— START EXTRACTED ENTRIES —
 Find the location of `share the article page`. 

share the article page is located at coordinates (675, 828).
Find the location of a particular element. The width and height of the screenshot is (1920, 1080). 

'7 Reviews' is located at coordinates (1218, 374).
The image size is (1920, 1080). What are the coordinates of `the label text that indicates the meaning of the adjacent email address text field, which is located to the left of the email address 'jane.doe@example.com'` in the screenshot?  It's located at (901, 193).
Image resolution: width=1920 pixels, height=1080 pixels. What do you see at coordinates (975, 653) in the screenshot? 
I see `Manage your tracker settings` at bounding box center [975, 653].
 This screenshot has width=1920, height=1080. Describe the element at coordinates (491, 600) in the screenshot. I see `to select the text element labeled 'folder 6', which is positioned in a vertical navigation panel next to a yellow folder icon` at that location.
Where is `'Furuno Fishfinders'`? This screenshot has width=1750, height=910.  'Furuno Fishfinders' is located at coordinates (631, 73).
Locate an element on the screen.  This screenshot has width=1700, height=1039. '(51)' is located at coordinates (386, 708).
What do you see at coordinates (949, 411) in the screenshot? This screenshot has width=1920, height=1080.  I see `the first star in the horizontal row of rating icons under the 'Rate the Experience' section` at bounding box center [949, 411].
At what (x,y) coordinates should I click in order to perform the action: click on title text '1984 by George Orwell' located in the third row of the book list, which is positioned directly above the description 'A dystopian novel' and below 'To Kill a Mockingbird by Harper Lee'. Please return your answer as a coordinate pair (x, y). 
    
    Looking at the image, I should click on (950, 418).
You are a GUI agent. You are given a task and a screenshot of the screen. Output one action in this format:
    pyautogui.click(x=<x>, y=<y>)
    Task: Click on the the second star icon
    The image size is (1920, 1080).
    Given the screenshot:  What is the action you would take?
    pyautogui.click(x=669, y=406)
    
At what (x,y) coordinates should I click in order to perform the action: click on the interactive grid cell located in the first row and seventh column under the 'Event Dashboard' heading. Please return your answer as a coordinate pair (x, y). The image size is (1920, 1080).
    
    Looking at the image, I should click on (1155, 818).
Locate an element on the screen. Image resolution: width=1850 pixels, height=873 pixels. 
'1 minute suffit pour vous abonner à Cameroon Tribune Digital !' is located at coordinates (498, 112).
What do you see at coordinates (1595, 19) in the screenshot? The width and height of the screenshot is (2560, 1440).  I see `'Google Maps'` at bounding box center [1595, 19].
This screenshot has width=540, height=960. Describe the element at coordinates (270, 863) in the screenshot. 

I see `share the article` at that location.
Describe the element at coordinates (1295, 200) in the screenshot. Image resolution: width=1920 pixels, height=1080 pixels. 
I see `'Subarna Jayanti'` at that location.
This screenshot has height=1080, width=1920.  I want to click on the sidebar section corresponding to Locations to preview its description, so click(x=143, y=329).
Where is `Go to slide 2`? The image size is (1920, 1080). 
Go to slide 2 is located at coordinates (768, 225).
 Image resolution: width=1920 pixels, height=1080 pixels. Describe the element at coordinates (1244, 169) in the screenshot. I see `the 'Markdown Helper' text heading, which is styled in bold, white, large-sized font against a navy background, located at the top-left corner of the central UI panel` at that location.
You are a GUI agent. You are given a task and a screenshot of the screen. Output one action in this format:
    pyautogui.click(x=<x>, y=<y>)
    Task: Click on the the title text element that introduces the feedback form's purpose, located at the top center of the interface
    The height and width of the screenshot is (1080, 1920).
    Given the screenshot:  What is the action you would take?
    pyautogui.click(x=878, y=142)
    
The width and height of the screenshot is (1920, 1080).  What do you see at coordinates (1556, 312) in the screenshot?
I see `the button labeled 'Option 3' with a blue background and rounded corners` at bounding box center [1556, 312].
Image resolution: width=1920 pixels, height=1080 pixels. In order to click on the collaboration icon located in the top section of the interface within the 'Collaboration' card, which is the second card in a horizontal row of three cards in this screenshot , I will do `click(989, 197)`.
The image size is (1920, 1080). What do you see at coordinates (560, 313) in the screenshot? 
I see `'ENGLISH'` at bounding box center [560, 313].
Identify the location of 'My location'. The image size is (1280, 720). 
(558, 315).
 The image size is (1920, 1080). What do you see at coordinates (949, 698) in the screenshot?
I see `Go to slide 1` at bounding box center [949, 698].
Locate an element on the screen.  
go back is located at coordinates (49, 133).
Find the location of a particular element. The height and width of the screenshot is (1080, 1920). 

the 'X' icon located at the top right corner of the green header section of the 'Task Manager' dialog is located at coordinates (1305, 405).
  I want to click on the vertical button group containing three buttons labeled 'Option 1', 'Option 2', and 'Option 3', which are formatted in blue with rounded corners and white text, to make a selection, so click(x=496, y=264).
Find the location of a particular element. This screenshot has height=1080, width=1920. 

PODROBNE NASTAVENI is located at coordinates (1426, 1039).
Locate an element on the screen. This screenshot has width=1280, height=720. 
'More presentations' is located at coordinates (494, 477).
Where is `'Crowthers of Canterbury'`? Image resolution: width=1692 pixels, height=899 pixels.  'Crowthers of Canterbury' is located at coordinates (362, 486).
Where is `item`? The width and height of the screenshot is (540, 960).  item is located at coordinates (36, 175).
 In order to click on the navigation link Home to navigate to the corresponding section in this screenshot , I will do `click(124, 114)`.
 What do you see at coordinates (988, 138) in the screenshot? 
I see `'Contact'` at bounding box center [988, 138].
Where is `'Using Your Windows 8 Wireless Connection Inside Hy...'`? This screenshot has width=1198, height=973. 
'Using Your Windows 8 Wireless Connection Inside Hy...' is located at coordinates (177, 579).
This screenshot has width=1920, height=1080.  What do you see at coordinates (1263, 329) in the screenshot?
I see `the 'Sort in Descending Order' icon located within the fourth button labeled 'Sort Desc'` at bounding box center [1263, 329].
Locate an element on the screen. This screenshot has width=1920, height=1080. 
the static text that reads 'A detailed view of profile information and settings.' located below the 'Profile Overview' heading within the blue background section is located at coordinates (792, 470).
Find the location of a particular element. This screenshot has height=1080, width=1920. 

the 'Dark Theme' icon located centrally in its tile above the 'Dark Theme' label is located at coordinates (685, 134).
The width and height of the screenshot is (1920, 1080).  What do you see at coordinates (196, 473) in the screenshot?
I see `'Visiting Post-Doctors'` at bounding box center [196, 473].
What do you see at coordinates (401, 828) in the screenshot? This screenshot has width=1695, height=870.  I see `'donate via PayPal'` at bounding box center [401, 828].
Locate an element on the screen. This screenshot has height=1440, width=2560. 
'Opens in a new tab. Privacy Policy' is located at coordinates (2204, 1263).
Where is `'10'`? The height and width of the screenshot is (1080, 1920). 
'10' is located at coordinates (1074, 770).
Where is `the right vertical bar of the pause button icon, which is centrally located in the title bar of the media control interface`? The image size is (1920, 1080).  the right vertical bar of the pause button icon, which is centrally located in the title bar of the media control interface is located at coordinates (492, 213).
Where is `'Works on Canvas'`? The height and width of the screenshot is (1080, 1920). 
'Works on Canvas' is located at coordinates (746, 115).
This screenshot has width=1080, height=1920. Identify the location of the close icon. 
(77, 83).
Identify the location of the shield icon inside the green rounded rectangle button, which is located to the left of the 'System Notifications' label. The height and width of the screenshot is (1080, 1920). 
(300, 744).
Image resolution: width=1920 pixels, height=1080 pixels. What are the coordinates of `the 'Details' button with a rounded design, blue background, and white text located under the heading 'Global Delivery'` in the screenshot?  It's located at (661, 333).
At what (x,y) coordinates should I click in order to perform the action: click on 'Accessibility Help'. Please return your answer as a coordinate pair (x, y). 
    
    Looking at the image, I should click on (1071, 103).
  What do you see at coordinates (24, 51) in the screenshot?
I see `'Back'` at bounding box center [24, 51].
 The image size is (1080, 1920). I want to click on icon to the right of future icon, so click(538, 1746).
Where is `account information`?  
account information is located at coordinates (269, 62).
— END EXTRACTED ENTRIES —
*WORK TO COMPLETE*. Please extract every line in the rows above that contains the string "positioned". Case counts.

*OUTPUT OF THE EXERCISE*.
 This screenshot has width=1920, height=1080. Describe the element at coordinates (491, 600) in the screenshot. I see `to select the text element labeled 'folder 6', which is positioned in a vertical navigation panel next to a yellow folder icon` at that location.
At what (x,y) coordinates should I click in order to perform the action: click on title text '1984 by George Orwell' located in the third row of the book list, which is positioned directly above the description 'A dystopian novel' and below 'To Kill a Mockingbird by Harper Lee'. Please return your answer as a coordinate pair (x, y). 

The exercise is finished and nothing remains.